■ **Task brief**
The records below are to be repeated in full, exactly as they are.

*** Opening of Data provided ***

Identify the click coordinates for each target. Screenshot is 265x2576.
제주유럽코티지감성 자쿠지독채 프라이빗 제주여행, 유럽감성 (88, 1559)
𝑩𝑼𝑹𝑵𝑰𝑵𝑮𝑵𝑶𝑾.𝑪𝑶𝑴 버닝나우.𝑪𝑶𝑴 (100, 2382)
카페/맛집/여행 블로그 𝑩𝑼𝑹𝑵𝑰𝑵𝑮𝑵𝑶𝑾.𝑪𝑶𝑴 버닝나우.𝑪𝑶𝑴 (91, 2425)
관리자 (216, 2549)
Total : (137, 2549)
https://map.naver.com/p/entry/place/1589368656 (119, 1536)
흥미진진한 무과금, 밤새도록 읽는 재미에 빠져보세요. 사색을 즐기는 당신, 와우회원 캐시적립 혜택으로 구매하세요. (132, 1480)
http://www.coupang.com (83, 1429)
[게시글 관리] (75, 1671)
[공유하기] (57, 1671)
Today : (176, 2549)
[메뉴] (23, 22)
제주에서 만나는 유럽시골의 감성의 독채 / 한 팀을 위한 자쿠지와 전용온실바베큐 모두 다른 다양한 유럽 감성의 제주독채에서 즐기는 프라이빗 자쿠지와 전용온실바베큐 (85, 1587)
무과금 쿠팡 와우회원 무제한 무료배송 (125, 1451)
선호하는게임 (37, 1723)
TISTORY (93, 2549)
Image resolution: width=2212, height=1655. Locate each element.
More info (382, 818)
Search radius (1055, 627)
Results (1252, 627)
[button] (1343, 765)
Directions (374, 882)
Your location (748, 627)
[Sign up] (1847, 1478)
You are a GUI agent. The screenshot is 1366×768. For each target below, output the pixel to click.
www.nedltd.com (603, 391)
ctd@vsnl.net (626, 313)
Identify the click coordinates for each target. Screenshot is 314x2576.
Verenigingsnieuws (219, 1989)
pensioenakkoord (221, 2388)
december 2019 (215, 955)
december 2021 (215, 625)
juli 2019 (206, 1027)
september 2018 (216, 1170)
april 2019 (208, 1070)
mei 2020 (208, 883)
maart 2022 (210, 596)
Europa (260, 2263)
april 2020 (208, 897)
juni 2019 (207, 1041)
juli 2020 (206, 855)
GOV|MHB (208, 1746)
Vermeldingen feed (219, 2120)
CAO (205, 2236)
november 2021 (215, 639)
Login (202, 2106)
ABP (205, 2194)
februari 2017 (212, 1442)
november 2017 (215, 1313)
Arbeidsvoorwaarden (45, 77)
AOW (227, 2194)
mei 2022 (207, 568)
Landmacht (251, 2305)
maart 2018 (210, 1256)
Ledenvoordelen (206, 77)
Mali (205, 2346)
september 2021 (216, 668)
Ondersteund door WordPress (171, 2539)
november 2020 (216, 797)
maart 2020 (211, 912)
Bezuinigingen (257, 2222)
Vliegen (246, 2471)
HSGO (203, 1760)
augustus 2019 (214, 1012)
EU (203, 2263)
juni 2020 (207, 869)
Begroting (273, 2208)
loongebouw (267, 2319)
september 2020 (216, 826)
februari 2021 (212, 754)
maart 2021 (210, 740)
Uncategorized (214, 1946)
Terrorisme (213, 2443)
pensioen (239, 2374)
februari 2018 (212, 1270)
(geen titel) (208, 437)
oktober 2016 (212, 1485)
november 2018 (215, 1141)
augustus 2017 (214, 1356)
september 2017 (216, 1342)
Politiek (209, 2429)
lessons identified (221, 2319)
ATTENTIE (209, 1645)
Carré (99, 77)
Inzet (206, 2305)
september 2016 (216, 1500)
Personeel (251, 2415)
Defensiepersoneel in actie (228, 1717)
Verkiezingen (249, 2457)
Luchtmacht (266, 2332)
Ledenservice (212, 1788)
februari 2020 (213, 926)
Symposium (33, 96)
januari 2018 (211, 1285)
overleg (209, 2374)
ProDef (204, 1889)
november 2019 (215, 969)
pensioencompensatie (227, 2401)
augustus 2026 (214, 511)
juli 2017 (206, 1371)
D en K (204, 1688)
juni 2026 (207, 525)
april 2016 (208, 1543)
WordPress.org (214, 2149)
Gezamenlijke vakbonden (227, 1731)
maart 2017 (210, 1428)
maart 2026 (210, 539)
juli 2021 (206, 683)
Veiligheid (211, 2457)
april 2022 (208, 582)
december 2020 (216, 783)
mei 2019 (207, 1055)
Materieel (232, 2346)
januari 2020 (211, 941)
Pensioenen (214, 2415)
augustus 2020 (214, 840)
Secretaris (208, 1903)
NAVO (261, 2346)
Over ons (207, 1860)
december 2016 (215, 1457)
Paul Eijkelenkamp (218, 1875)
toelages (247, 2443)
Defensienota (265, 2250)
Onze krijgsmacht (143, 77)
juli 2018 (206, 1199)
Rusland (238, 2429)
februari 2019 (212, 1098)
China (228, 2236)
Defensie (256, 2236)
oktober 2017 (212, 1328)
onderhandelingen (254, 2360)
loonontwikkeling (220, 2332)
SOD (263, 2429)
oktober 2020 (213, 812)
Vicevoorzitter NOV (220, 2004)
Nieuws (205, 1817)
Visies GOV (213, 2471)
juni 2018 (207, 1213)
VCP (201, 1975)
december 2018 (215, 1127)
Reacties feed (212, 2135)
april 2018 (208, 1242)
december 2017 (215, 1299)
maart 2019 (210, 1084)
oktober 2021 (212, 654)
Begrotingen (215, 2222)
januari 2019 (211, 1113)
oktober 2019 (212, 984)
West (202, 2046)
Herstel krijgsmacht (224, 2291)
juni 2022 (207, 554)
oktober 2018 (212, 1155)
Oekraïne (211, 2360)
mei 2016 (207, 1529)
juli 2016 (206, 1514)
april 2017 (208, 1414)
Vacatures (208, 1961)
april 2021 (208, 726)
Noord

*** Close of Data provided ***

■ **Solution for this task**
Identify the click coordinates for each target. Screenshot is 265x2576.
제주유럽코티지감성 자쿠지독채 프라이빗 제주여행, 유럽감성 (88, 1559)
𝑩𝑼𝑹𝑵𝑰𝑵𝑮𝑵𝑶𝑾.𝑪𝑶𝑴 버닝나우.𝑪𝑶𝑴 (100, 2382)
카페/맛집/여행 블로그 𝑩𝑼𝑹𝑵𝑰𝑵𝑮𝑵𝑶𝑾.𝑪𝑶𝑴 버닝나우.𝑪𝑶𝑴 (91, 2425)
관리자 (216, 2549)
Total : (137, 2549)
https://map.naver.com/p/entry/place/1589368656 (119, 1536)
흥미진진한 무과금, 밤새도록 읽는 재미에 빠져보세요. 사색을 즐기는 당신, 와우회원 캐시적립 혜택으로 구매하세요. (132, 1480)
http://www.coupang.com (83, 1429)
[게시글 관리] (75, 1671)
[공유하기] (57, 1671)
Today : (176, 2549)
[메뉴] (23, 22)
제주에서 만나는 유럽시골의 감성의 독채 / 한 팀을 위한 자쿠지와 전용온실바베큐 모두 다른 다양한 유럽 감성의 제주독채에서 즐기는 프라이빗 자쿠지와 전용온실바베큐 (85, 1587)
무과금 쿠팡 와우회원 무제한 무료배송 (125, 1451)
선호하는게임 (37, 1723)
TISTORY (93, 2549)
Image resolution: width=2212, height=1655. Locate each element.
More info (382, 818)
Search radius (1055, 627)
Results (1252, 627)
[button] (1343, 765)
Directions (374, 882)
Your location (748, 627)
[Sign up] (1847, 1478)
You are a GUI agent. The screenshot is 1366×768. For each target below, output the pixel to click.
www.nedltd.com (603, 391)
ctd@vsnl.net (626, 313)
Identify the click coordinates for each target. Screenshot is 314x2576.
Verenigingsnieuws (219, 1989)
pensioenakkoord (221, 2388)
december 2019 (215, 955)
december 2021 (215, 625)
juli 2019 (206, 1027)
september 2018 (216, 1170)
april 2019 (208, 1070)
mei 2020 (208, 883)
maart 2022 (210, 596)
Europa (260, 2263)
april 2020 (208, 897)
juni 2019 (207, 1041)
juli 2020 (206, 855)
GOV|MHB (208, 1746)
Vermeldingen feed (219, 2120)
CAO (205, 2236)
november 2021 (215, 639)
Login (202, 2106)
ABP (205, 2194)
februari 2017 (212, 1442)
november 2017 (215, 1313)
Arbeidsvoorwaarden (45, 77)
AOW (227, 2194)
mei 2022 (207, 568)
Landmacht (251, 2305)
maart 2018 (210, 1256)
Ledenvoordelen (206, 77)
Mali (205, 2346)
september 2021 (216, 668)
Ondersteund door WordPress (171, 2539)
november 2020 (216, 797)
maart 2020 (211, 912)
Bezuinigingen (257, 2222)
Vliegen (246, 2471)
HSGO (203, 1760)
augustus 2019 (214, 1012)
EU (203, 2263)
juni 2020 (207, 869)
Begroting (273, 2208)
loongebouw (267, 2319)
september 2020 (216, 826)
februari 2021 (212, 754)
maart 2021 (210, 740)
Uncategorized (214, 1946)
Terrorisme (213, 2443)
pensioen (239, 2374)
februari 2018 (212, 1270)
(geen titel) (208, 437)
oktober 2016 (212, 1485)
november 2018 (215, 1141)
augustus 2017 (214, 1356)
september 2017 (216, 1342)
Politiek (209, 2429)
lessons identified (221, 2319)
ATTENTIE (209, 1645)
Carré (99, 77)
Inzet (206, 2305)
september 2016 (216, 1500)
Personeel (251, 2415)
Defensiepersoneel in actie (228, 1717)
Verkiezingen (249, 2457)
Luchtmacht (266, 2332)
Ledenservice (212, 1788)
februari 2020 (213, 926)
Symposium (33, 96)
januari 2018 (211, 1285)
overleg (209, 2374)
ProDef (204, 1889)
november 2019 (215, 969)
pensioencompensatie (227, 2401)
augustus 2026 (214, 511)
juli 2017 (206, 1371)
D en K (204, 1688)
juni 2026 (207, 525)
april 2016 (208, 1543)
WordPress.org (214, 2149)
Gezamenlijke vakbonden (227, 1731)
maart 2017 (210, 1428)
maart 2026 (210, 539)
juli 2021 (206, 683)
Veiligheid (211, 2457)
april 2022 (208, 582)
december 2020 (216, 783)
mei 2019 (207, 1055)
Materieel (232, 2346)
januari 2020 (211, 941)
Pensioenen (214, 2415)
augustus 2020 (214, 840)
Secretaris (208, 1903)
NAVO (261, 2346)
Over ons (207, 1860)
december 2016 (215, 1457)
Paul Eijkelenkamp (218, 1875)
toelages (247, 2443)
Defensienota (265, 2250)
Onze krijgsmacht (143, 77)
juli 2018 (206, 1199)
Rusland (238, 2429)
februari 2019 (212, 1098)
China (228, 2236)
Defensie (256, 2236)
oktober 2017 (212, 1328)
onderhandelingen (254, 2360)
loonontwikkeling (220, 2332)
SOD (263, 2429)
oktober 2020 (213, 812)
Vicevoorzitter NOV (220, 2004)
Nieuws (205, 1817)
Visies GOV (213, 2471)
juni 2018 (207, 1213)
VCP (201, 1975)
december 2018 (215, 1127)
Reacties feed (212, 2135)
april 2018 (208, 1242)
december 2017 (215, 1299)
maart 2019 (210, 1084)
oktober 2021 (212, 654)
Begrotingen (215, 2222)
januari 2019 (211, 1113)
oktober 2019 (212, 984)
West (202, 2046)
Herstel krijgsmacht (224, 2291)
juni 2022 (207, 554)
oktober 2018 (212, 1155)
Oekraïne (211, 2360)
mei 2016 (207, 1529)
juli 2016 (206, 1514)
april 2017 (208, 1414)
Vacatures (208, 1961)
april 2021 (208, 726)
Noord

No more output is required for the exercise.